Nonobstant ces prérequis, les annonces sur les produits de dépigmentation ont fait leur retour sur certaines télévisions sénégalaises. Avec un changement de vocable, ça passe. La notion de « Produits cosmétiques de dépigmentation » laisse la place à « produits cosmétiques » ou tout bonnement « produits éclaircissants ». « La nuance est mince entre produits dépigmentants et produits cosmétiques éclaircissants », souffle Ibrahima Bakhoum.

Pourtant le code de la presse sénégalaise dit clairement que « la publicité dissimulée est interdite », en son article 106. « Le Xessal, c’est surtout le détournement d’un médicament de son usage médical », informe Rosalie Sarr Faye de l’Aiida. Le code de presse poursuit : la publicité « ne doit pas être trompeuse ou porter atteinte à la santé du public » (l’article 109). Avec une dizaine de morts en quatre mois, la notion de « santé du public » devient une évidence.

Vide numérique

Malgré ses dispositions, le code de la presse précise également que « la législation nationale sur la publicité est applicable aux entreprises de communication audiovisuelle ». Sauf que la dernière législation nationale sur la publicité au Sénégal date de… 1983. Plus de quarante années. Âge que certaines victimes n’ont malheureusement jamais. La gestion des contenus sur Internet est également une préoccupation.

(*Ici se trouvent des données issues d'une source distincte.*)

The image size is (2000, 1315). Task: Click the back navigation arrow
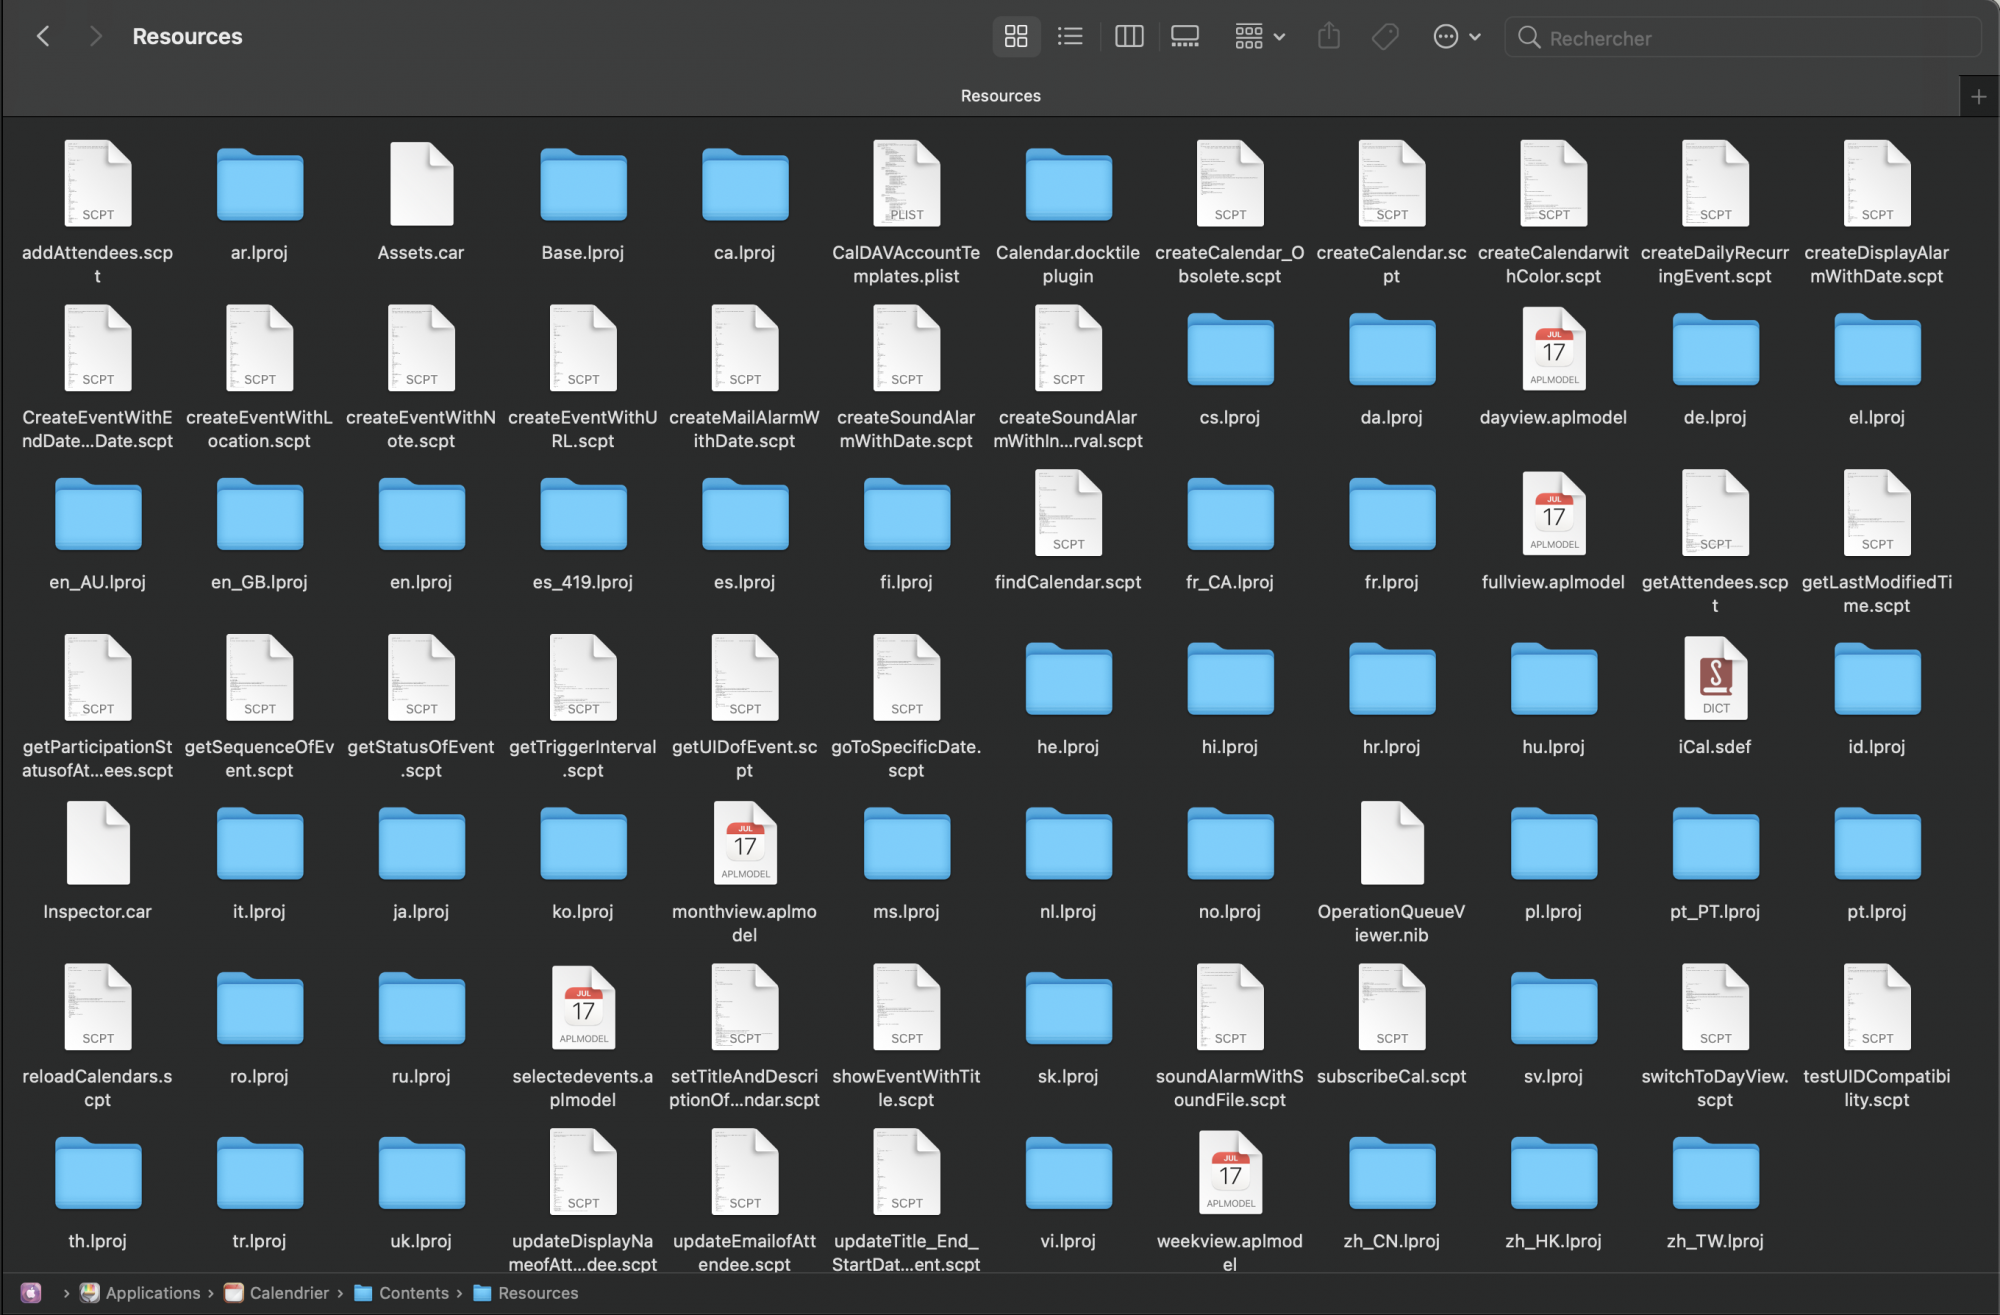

Pour le moment, il y a un vide dans la législation sénégalaise. En France, par exemple, il y’avait le CSA (l’équivalent de notre CNRA) pour l’audiovisuel, et la Hadopi pour légiférer à propos d’internet. Ces deux entités ont été fusionnée, le 1er janvier 2022 pour donner l’Autorité de régulation de la communication audiovisuelle et numérique (Arcom).

La publicité des produits de dépigmentation n’a pas horreur du vide.

Sur nos différents supports tv et écrans de téléphones ou tablettes, on continue d’annoncer l’apocalypse. La pression marketing a un impact absolu dans nos vies. Alors que tout est à faire en matière de santé publique, la question du Xessal n’est plus individuelle. Certes, il faut un environnement favorable sans rendre responsable l’individu. Mais doit-on continuer à laisser faire ?

On sait que le Xessal implique un problème de santé publique. Ce n’est plus d’ordre individuel, mais il faut un environnement favorable sans rendre responsables les individus. Mais doit-on laisser faire ? Le Royaume-Uni montre la voie. Jeudi 12 septembre, l’interdiction de la publicité pour la malbouffe sur Internet et à la télévision en journée est confirmée par le gouvernement de Keir Starmer. La mesure entrera en vigueur le 1er octobre 2025. Concrètement, le gouvernement britannique prévoit, donc, d’interdire la publicité pour des aliments trop gras, trop sucrés ou trop salés avant 21H00 à la télévision et totalement en ligne. Ce sont des décisions inspirantes.